How should the tree of recursive calls look? Does my root node have correct children? I'm trying to do this based off a fibonacci sequence that I wrote recursively where each node had two children with fibnum(n-1) and fibnum(n-2), but that was easier to see on a tree. Now instead of a sum I am appending the end to the recursive function, so I am confused about how the tree should appear.
 
It doesn't look right to me. Anyway, there is a trick you don't know about. How would you solve this problem: "Find a recursive procedure to print a string one character at a time." Try to solve that and then find an extremely simple way to modify it to print the string in reverse.
 
The tree would look something like this:

Code:
//
     node
  end-0  node
      end-1  node
         end-2  node
           ...
                 2  node
                   1  node
                     0  null

Side note, recursively splitting the string into halves would be better (less stack space):
Code:
std::string rvrs(std::string str)
{
size_t m, n;
    if(str.size() < 2)
        return(str);
    m = str.size()/2;
    n = str.size()-m;
    std::string left  = rvrs(str.substr(0, m));
    std::string right = rvrs(str.substr(m, n));
    return(right + left);
}
 
What you are labeling as node should be reverse(str(1:end-1)), or do the indices change there as well? Like the 2nd layer should be

Code:
 reverse(str)
         str(end) reverse(str(1:end-1))
               str(end-1) reverse(str(1:end-2))
                     ...
                                        str(1)    reverse(str(1:1))
 
Maylis said:
What you are labeling as node should be reverse(str(1:end-1)), or do the indices change there as well?
Is the goal here to show what the tree looks like during calls or during returns? What I posted is a tree of returned values. The stack isn't really a tree, it's just a set of pointers to concatenated strings, so there's no "left" or "right" on the stack, but only in the concatenation operation performed within the recursive function.

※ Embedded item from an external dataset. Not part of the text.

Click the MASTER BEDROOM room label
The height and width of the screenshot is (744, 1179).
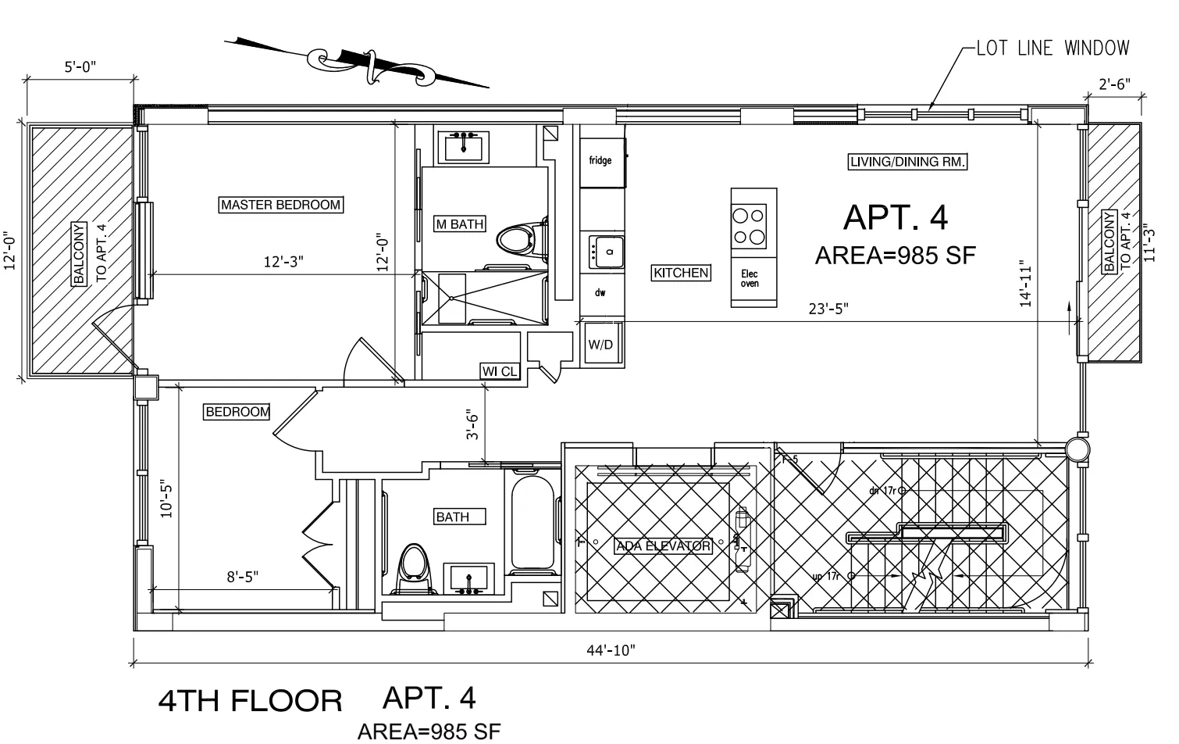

The example code I posted does end up with left and right pointers on the stack, but no nodes, and it's a depth first, left first sequence, so again, it's not really a tree structure.
 
I was under the impression that the tree looks identical to the calls as the returns, with the exception of how the tree is traversed. Calls are pre-order and returns are post-order, no??

In general I don't understand how to do the trees. My other thread I believe the tree is correct, with the likely exception of the route of traversal. Technically this question doesn't ask anything as far as how many recursive calls are made, I was just wondering out of my own understanding. Perhaps there is a reason that it wasn't asked, it might be something we didn't cover.
 
In my opinion, the goal here should be looking at what is on the "call stack". Recursion nests local variables onto the stack, which normally is not considered to a tree structure (as far as I know). A call stack, may optionally include a linked list of "frame pointers", but that's optional (many compilers allow frame pointers to be omitted).

http://en.wikipedia.org/wiki/Call_stack